D5 — Deploy via GitHub Actions; generation-stamped cutover

Deploys run in GitHub Actions (ADR-110): a fast-forward push of the production branch builds and ships the container via wrangler; main is integration and does not deploy. Cutover is by deployment generation — a new container claims only its own generation’s outbox rows, and the prior generation’s rows simply stop being claimed (no blue-green color flip, no legacy-generation reaper). The container exposes /health (which carries the running version and per-feature wiring) as the deploy go/no-go; graceful shutdown uses the container SIGTERM→SIGKILL window to finish the in-flight turn and commit the outbox cursor.

Schema migrations are forward-only (ADR-032 D4) and expand/contract: a deploy’s schema change must leave the prior generation’s code working against the new schema, so the two generations overlap safely during cutover. This is what makes generation-based cutover (and code-level rollback to the prior generation) safe.

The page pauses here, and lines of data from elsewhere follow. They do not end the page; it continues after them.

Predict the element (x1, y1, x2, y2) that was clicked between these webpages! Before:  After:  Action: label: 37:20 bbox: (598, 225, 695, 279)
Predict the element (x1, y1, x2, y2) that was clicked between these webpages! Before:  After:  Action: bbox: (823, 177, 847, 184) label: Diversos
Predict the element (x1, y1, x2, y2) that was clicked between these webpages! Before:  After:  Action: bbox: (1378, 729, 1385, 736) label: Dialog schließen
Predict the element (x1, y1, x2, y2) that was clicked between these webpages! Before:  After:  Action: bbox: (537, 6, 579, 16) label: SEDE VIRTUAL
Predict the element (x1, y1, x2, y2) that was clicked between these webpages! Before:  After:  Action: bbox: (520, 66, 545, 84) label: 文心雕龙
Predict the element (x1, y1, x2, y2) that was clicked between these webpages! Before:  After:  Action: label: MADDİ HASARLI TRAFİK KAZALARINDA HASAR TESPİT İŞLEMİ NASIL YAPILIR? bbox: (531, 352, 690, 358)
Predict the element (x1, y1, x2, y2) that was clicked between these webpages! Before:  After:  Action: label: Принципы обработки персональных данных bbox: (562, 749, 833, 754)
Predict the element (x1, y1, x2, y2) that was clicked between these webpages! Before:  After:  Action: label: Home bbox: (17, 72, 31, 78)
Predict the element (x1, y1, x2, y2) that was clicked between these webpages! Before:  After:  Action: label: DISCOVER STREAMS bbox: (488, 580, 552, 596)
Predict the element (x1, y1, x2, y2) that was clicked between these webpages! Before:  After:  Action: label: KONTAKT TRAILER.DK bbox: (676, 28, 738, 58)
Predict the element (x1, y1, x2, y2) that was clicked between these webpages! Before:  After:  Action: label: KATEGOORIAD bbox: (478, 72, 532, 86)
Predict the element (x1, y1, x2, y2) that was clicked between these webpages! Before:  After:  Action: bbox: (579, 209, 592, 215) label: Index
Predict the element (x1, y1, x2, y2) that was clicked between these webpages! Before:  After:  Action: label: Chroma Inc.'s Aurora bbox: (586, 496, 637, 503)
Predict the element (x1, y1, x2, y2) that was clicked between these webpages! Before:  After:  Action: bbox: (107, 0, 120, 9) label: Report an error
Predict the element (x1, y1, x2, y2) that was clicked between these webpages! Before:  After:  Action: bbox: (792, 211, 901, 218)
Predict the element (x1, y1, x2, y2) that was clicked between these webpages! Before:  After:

D6 — Supabase locked; DR is Supabase-native

Supabase and the ADR-044 substrate are unchanged. Disaster recovery is Supabase’s native managed backups + PITR (ADR-040) — there is no self-run backup pipeline.

Alternatives considered

  • A two-cloud AWS + Cloudflare hybrid (Lambda/API-Gateway + ECS Fargate, with DynamoDB/SQS/EventBridge for the non-decision tiers). Rejected: it stands up a second cloud plus a second event/checkpointer stack to host an I/O-bound workload that never needed it, duplicating what the locked Supabase substrate (outbox, LISTEN/NOTIFY, PostgresSaver) already provides — operational tax with no offsetting benefit for a solo builder.
  • Two separate Cloudflare containers (one API, one workers). Rejected for alpha: a single combined image is simpler to build, deploy, and keep warm at dogfood scale; the separately-launchable-entrypoints invariant preserves the option to split later without a rewrite.
  • A managed PaaS (Render/Fly/Railway), Cloudflare only at the edge. Rejected: doesn’t collapse to one compute vendor, is less edge-native, and drifts back toward the PaaS shape the pivot left.

Consequences

  • One compute vendor (Cloudflare) + one data vendor (Supabase). No AWS account, no second event system, no separate predicate host.
  • The one-container invariant applies to apps/api + apps/workers; it does not absorb the dashboard, Operations cockpit, or docs sites, which are Cloudflare Pages deployables.
  • The combined image installs spectral[api,workers]; the API imports the worlds ingestion stack at module load, so both extras must be present in the one image.
  • Cutover is generation-based; there is no blue-green color flip and no legacy-generation reaper — old-generation outbox rows age out unclaimed.
  • Supabase-locality latency is best-effort (Cloudflare Containers place at macro-region granularity, not pinned to the Supabase building). Revisit triggers: Supabase-locality latency materially degrades the closed loop; a Cloudflare control-plane outage exceeds tolerance; cost exceeds the modeled envelope at dogfood scale. The mitigation is the same entrypoint seam — re-split the DB-chatty tier onto its own host.